Гурьян хорошо знал все заводские окрестности на много верст кругом.
Могусюм рассказал, что Ирназар ушел в далекие леса и давно живет там, что он старик еще крепкий. Он построился так далеко, что туда ни разу не добирался ни исправник, ни урядник. Там выросла у него дочка Зейнап. Могусюмка умолк. Глаза его сощурились. Понятно было, что на Зейнап он и хочет жениться.
– Но там у нас завелся плохой человек. Может быть беда. Он со мною поссорился и хочет мстить.

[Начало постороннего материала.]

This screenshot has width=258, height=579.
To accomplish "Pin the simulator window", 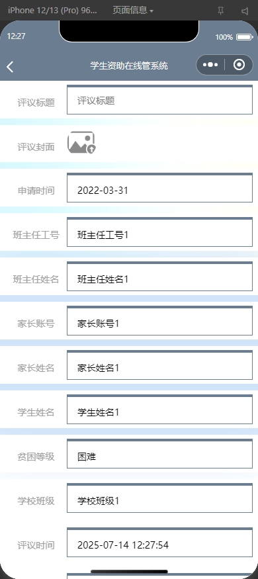I will click(221, 11).
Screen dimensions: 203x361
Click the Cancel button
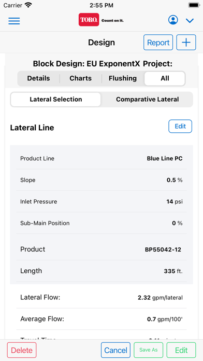click(115, 350)
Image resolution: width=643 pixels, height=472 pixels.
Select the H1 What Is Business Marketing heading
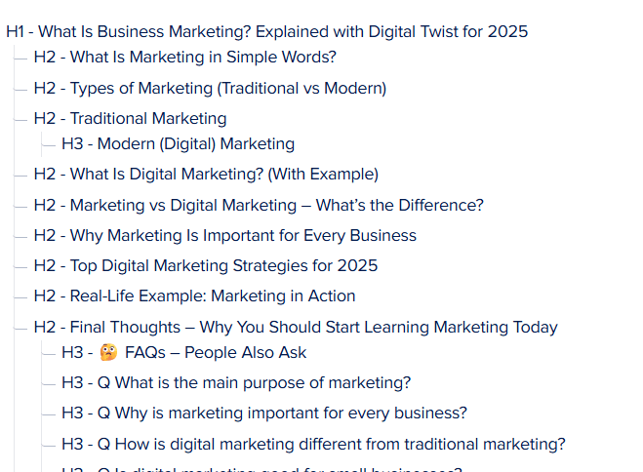267,31
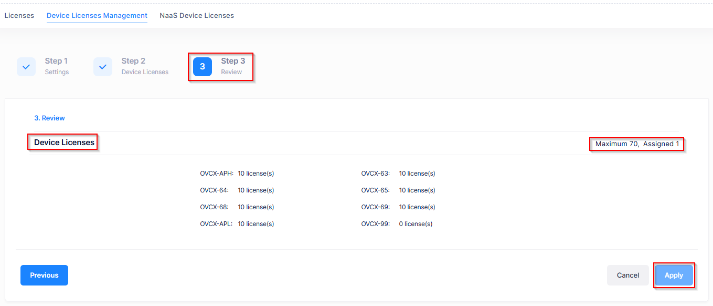
Task: Click the Device Licenses section title
Action: click(64, 142)
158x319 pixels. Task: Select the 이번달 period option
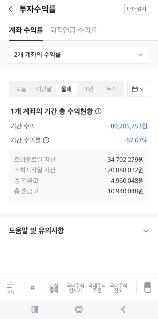44,89
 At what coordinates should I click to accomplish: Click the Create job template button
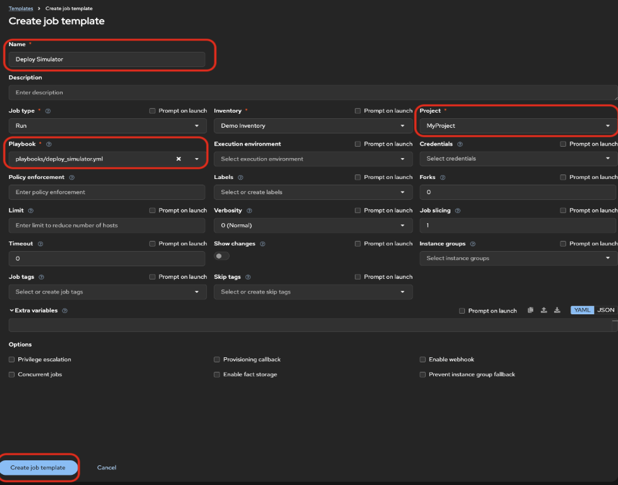[38, 467]
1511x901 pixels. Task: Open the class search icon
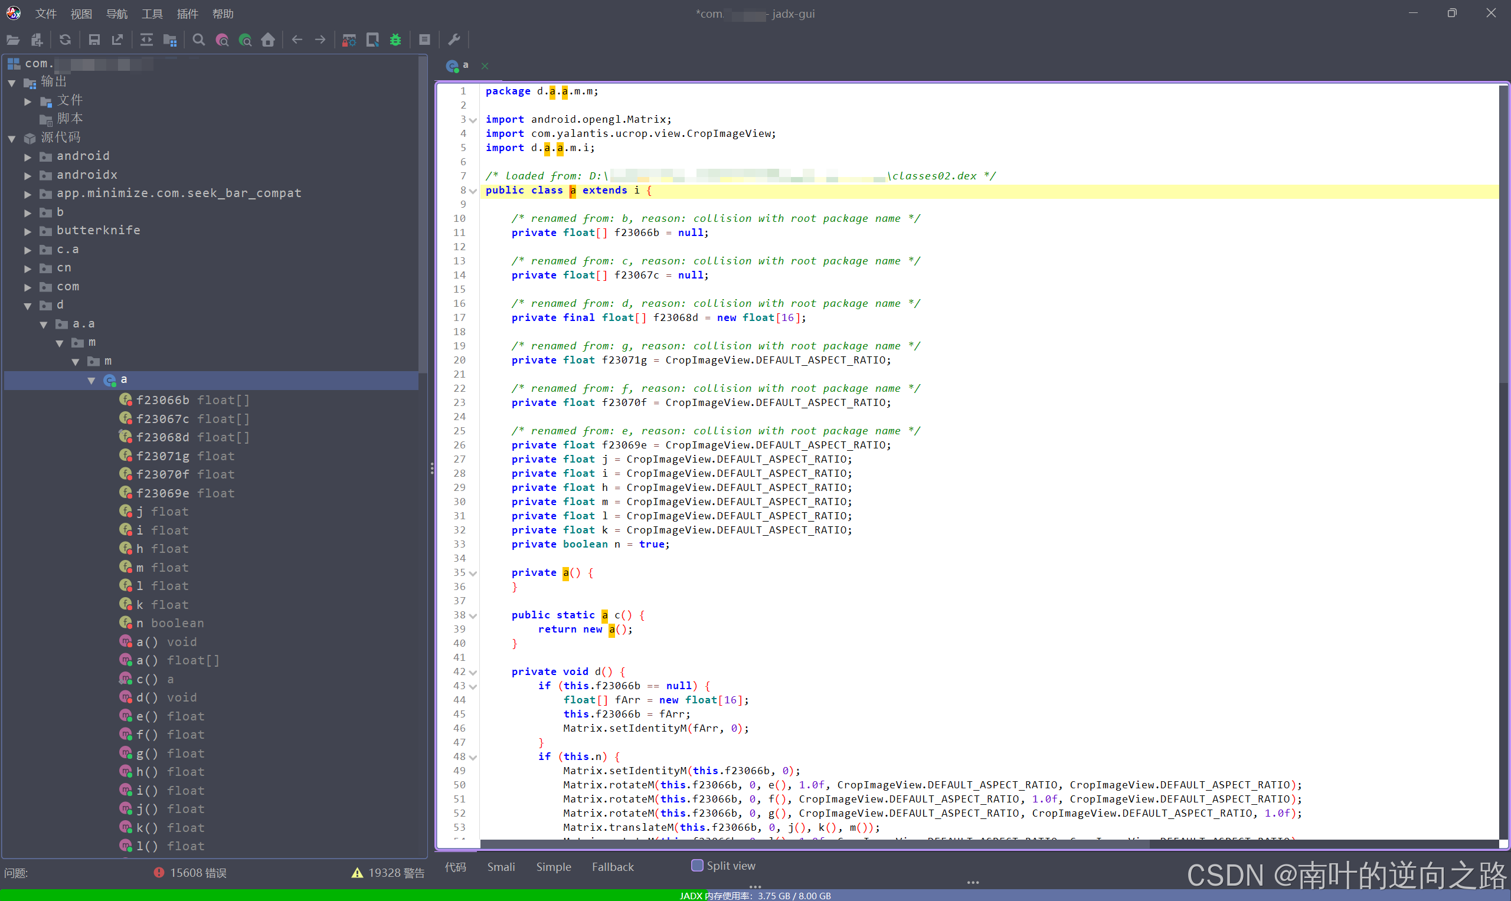click(x=222, y=40)
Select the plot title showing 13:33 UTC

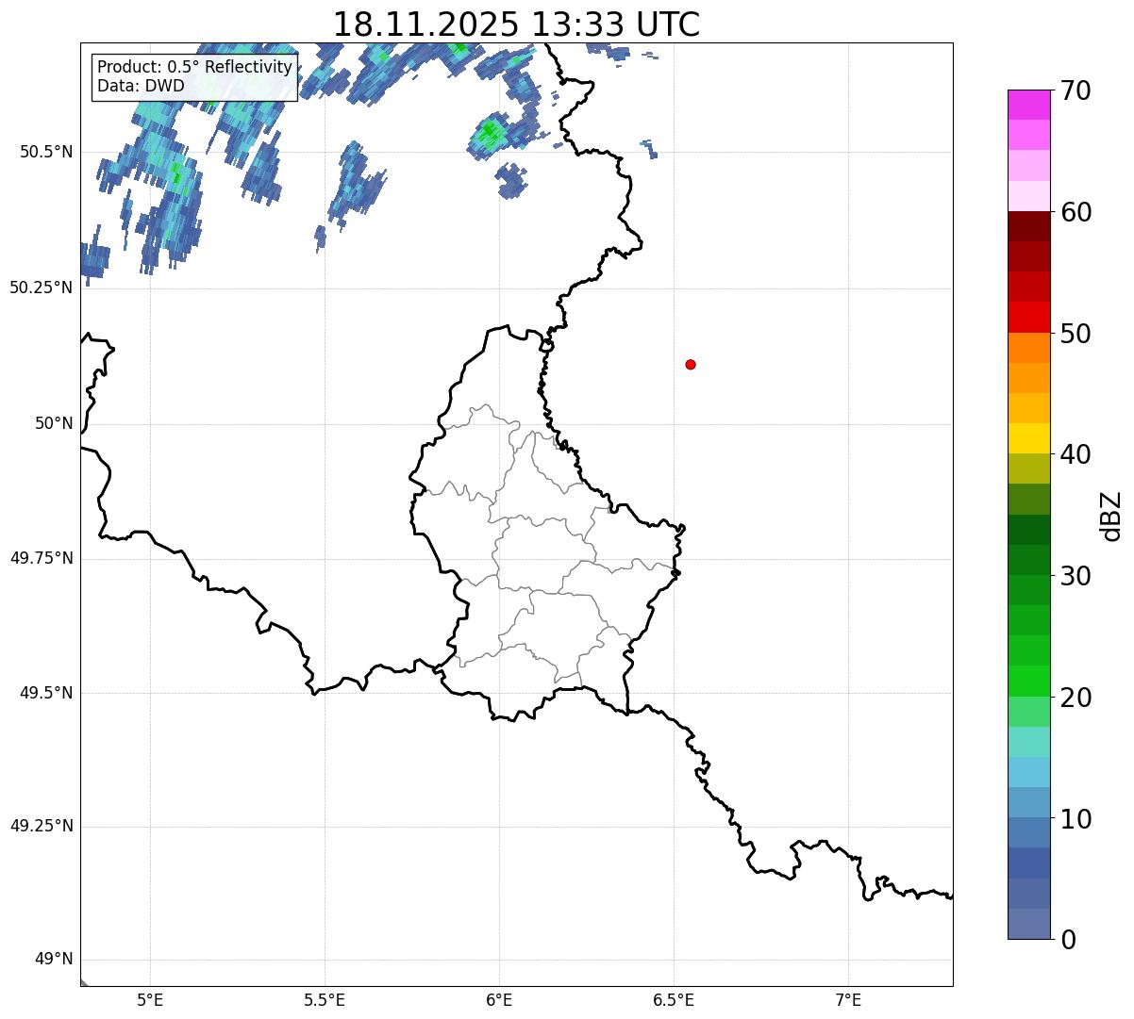click(516, 25)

Сказав это, Могусюмка стих. Никакого признака веселья не осталось на лице его. Глаза сверкнули; видно стало, что он бывает грозен.

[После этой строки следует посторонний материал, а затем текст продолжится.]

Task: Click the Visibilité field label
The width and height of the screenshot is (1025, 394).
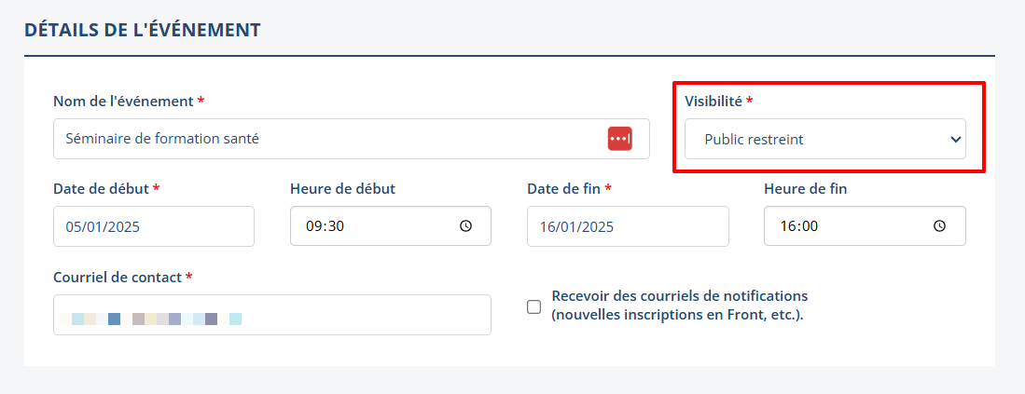Action: point(713,101)
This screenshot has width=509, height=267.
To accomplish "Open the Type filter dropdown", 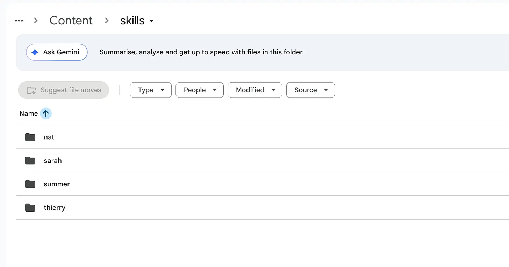I will click(151, 90).
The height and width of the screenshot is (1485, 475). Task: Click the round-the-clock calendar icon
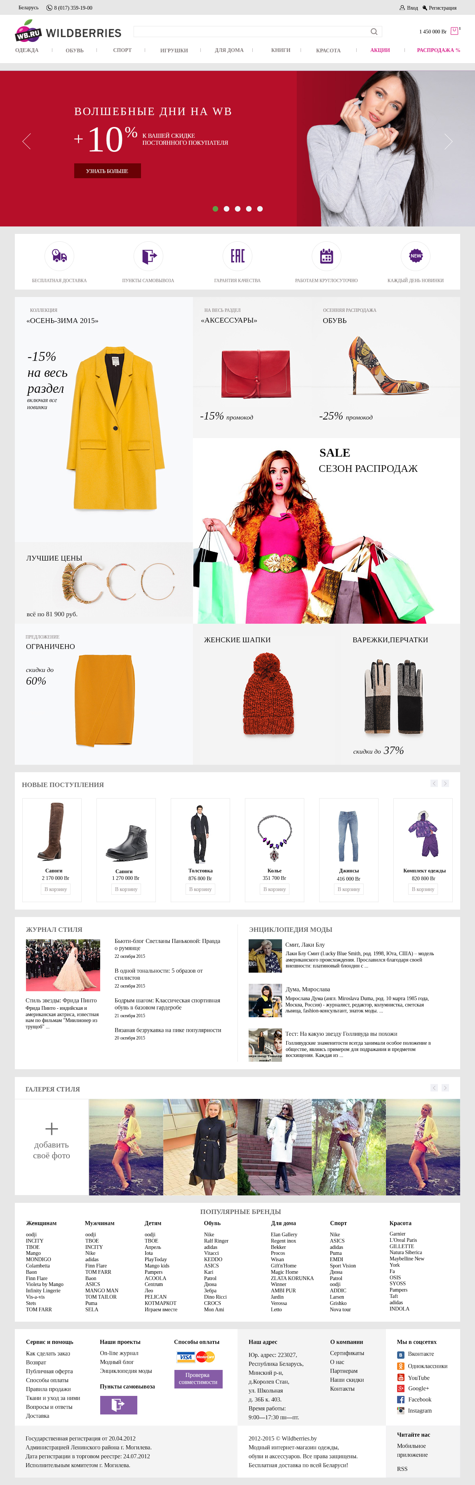click(326, 255)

– По деревням ездил чиновник, бумагу возил, читал ее, сто рублей обещал тому, кто меня поймает. И вот Гейниатка узнал об этом, стал проситься у дедушки Шамсутдина, будто бы поедет в степь, к родным. Дедушка Шамсутдин ему не родной. Они просто вместе живут. Гейниатка когда-то провинился в степи и пришел ко мне. Я привел его на Куль-Тамак. И вот соврал он, будто охота ему стариков повидать. Уехал. А потом на перевале встретили меня знакомые, они в город на ярмарку коней продавать гоняли. И вот бабай Ахмет говорит, будто бы он Гейниатку видел, будто тот в город направился. Я подумал: обознался дед, Гейниатке совсем другая дорога. А джигиты говорят – Гейниат плохое задумал, хочет сто рублей получить… И вот поскакали мы в погоню. Вечером большой дождик пошел… Ночью у Трофима-лесника знакомый парень вышел к нам, Хибетка. Он подле большой дороги охотничает и что увидит – мне говорит. Гейниат его никогда не знал. Хибет сказал: «Рябой парень был, кобыла под ним рыжая. Пока дождь шел, в избе сидел, а к ночи уехал».